« CNP Assurance a centré ses investissements en 2012 sur les obligations d’entreprises et les obligations des banques dans une optique de recherche de rentabilité et de diversification des risques», explique Antoine Lissowski. Plus de 9,7 milliards d’euros de titres de dette d’entreprises non financières ont été acquis l'année dernière. La participation au financement du secteur bancaire s’est faite pour un montant à peu près équivalent.

Du coté des obligations souveraines, le groupe a réduit significativement son exposition à la dette des Etats périphériques à la zone euro. « Nous nous étions donnés comme objectif de descendre à 10 milliards d’euros. Nous sommes à 10,5 milliards d’euros » précise M Lissowki.

Les investissements actions représentent 7% du bilan qui s’élève à 350 milliards d’euros.
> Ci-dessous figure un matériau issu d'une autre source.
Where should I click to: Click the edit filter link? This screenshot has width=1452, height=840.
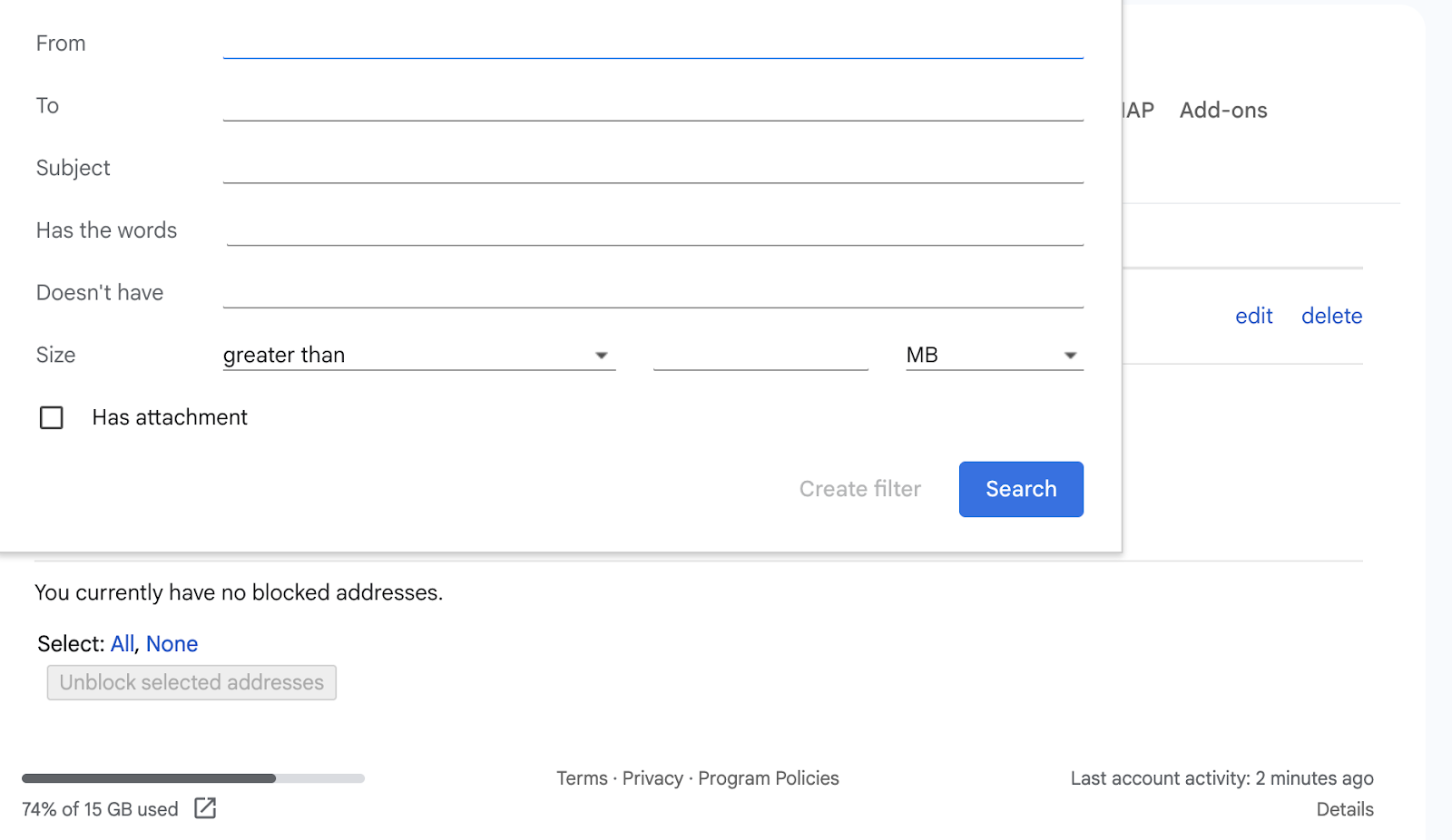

Les investissements en actions en rapport avec les activités de retraite sont plus importants que ceux en rapport avec les activités d’épargne. « Notre problématique est d’arriver à obtenir des traitements sur le plan comptable et prudentiel qui nous permettent de renforcer notre participation dans les actions, autrement dit des traitements qui font en sorte que la volatilité liée à ces actifs n’apparaisse pas trop dans les résultats et le ratio de solvabilité » explique M Lissowski.

Une masse importante de liquidité a, par ailleurs, été conservée faute de trouver suffisamment de supports d’investissement de bonne qualité et afin de faire face à la décollecte massive du marché.

50 milliards d’euros pour les entreprises françaises

« CNP Assurances est fortement présente dans le financement long de l’économie française » souligne le directeur financier.

Au total 50 milliards d’euros sont mis au service des entreprises françaises à ce jour, 10 milliards par la détention d’actions et 40 milliards par la détention d’obligations. L’investissement dans l’immobilier français représente 8 milliards d’euros.

Plusieurs opérations ont été faites avec la Caisse des Dépôts et France Investissement. Une contribution a été prévue pour aider au fonctionnement du Fonds stratégique de participation et à la création d’un Fonds obligataire pour les PME et ETI.